Giving it a go meant five years at the Soto Academy in Spain under the tutelage of Dan Kiernan and a training regime of six hours a day. He won his first world ranking point a year later and in 2015, at age 18, became the first Ulster man in three decades to play Davis Cup for Ireland. He won the Irish Open in Carrickmines last year - his first professional singles title - climbed to 317 in the ATP rankings and looked to take his game to the next level.

"Winning the first title on home soil in front of my parents was special," he says. "And it gave me great confidence. I thought, 'I'm good enough to be out here. Why can't I do this every week?' My game was in a really good place and I headed out to the States to play some Challengers but I damaged ligaments in my foot the first week out there and didn't play for four months."

His first tournament back was a Futures event in Majorca at the end of January. He's played in four events since - two in Tunisia and two in Portugal - and hasn't yet found his stride but still dreams of reaching the summit. He's on the bottom rung of the ladder but the margins are fine.

"I could go to Miami this week and train with the big guys and I wouldn't look out of place," he says. "I played a Challenger last year and practised with Jaume Munar (from Spain) who is (61) in the world. We hit for 45 minutes and played a couple of games - it was 3-3 and I lost the tie-break.

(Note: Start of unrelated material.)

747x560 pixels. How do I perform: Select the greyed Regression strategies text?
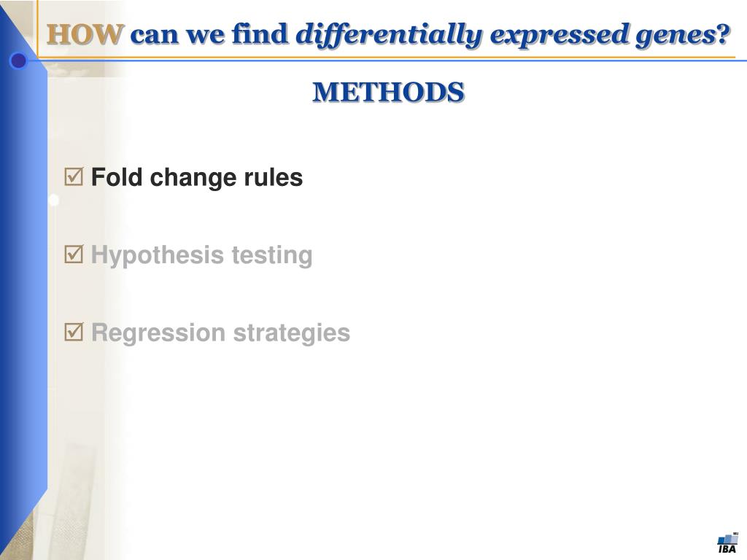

"We played Norway in the Davis Cup last year and I lost a tight match - 6-3 7-5 - to Casper Ruud (the world number 98), so it's just trying to maintain those levels and get back to my best. But again, the margins are small. I serve at 115 to 125 (mph), the big guys are serving 125 to 135, so my ball speed and tempo is a bit slower. They're probably hitting 75 (mph) from the back of the court - we're hitting 60 to 65 but the margins are small.

"They serve better, and return better, and hit better spots on the court when they are under pressure. Drop a ball short with them and the point is done but we'll miss sometimes and won't finish it off. But I'm still improving. I'm still fresh and the hunger is there. And most people are breaking (into) the top 100 at 27 now - it used to be 19 or 20 - so I still have time."

What he doesn't have is money.

He does not have a sponsor and there's no grant from Tennis Ireland. He gets clothes from a friend at Ellesse and his racquets from Wilson but spent more than his prize-money last week just having them strung.

"It's a grind trying to make ends meet. My friends see me in Quinto do Lago and think, 'He's living the dream', but I'm staying near a train station with four other guys in an Airbnb and we're cooking our own meals. I think the first prize this week is about €1,100, so unless you're winning every week you're losing money. But I wouldn't want to do anything else."

He survives with the support of his parents and the generosity of family and friends but that can't last forever. And the game hasn't started to eat him yet but he knows it will.

"I haven't set any limit," he says, "but the longer you stay in Futures the more it will eat you up. My goal for the year is top 100 in the ITF (he is currently 333 and 613 in the ATP rankings) - that won't get me into the Challengers next year but will put me in a good position to play in them the following year."